/---
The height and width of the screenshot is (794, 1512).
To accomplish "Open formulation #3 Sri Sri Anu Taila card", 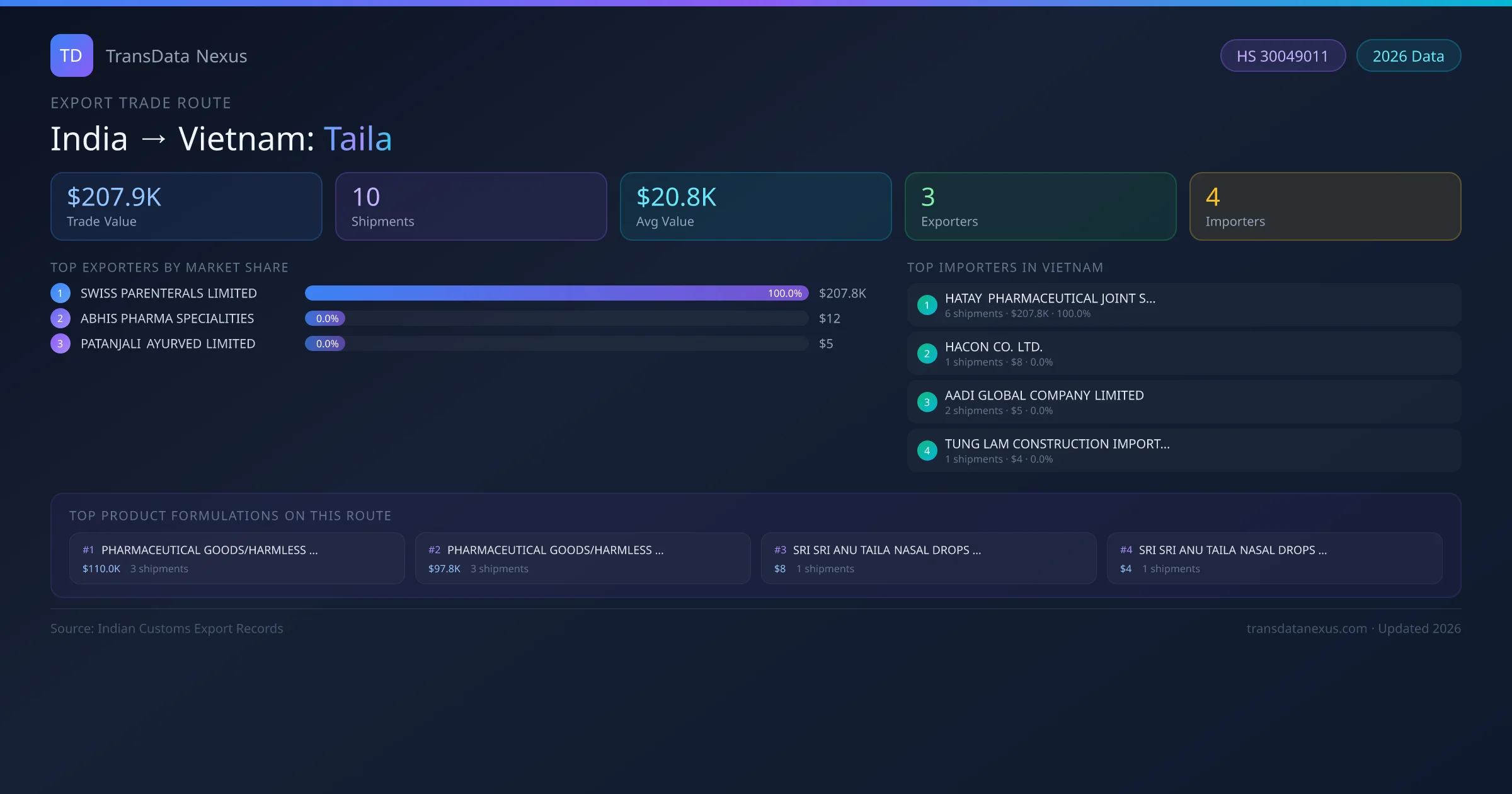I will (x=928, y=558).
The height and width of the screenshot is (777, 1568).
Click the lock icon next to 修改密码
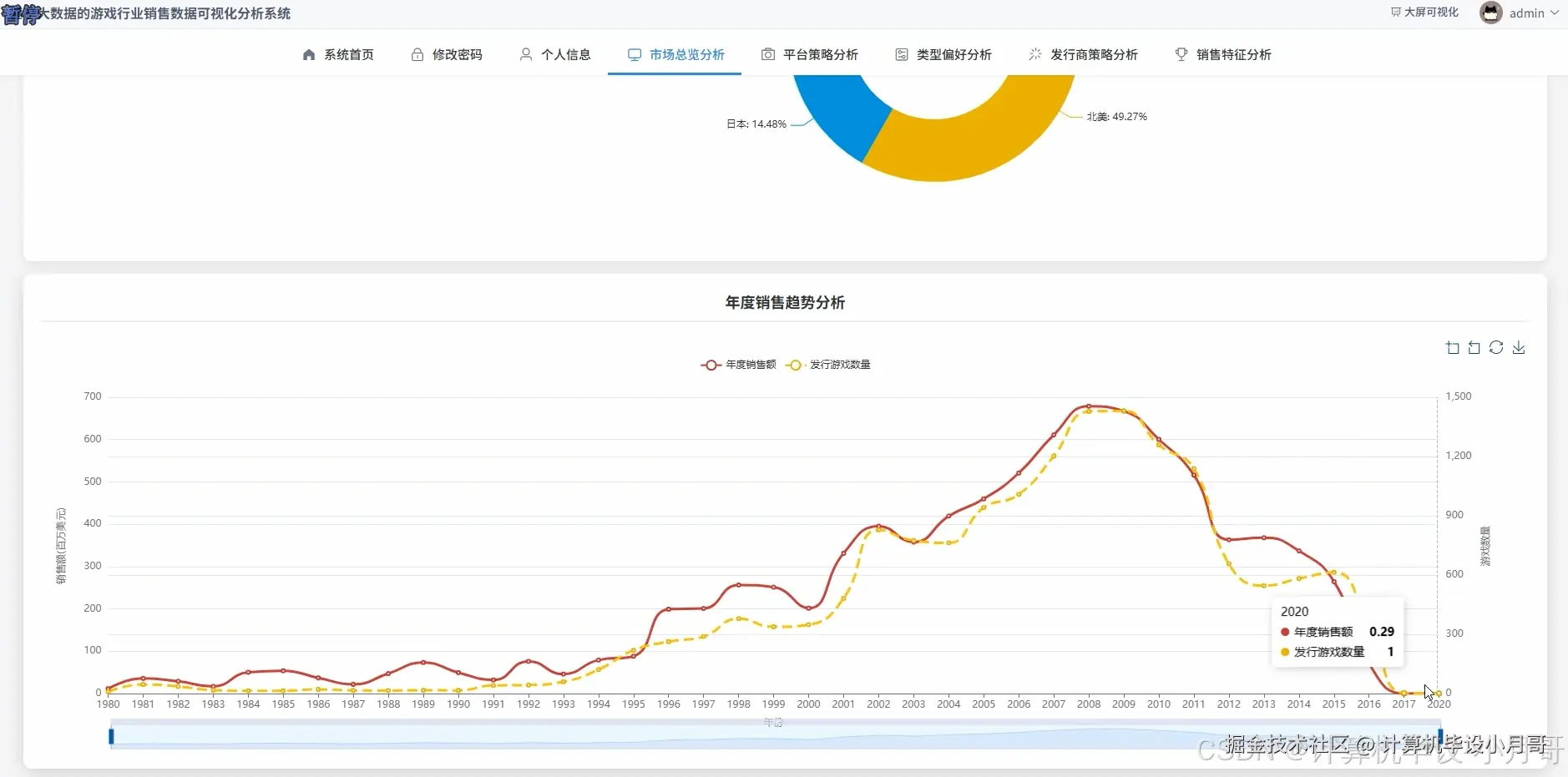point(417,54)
\---
REQUIREMENT: Copy out every line from the material above in which the word "width" appears.

ANSWER SECTION:
The height and width of the screenshot is (794, 1512).
The height and width of the screenshot is (777, 1568).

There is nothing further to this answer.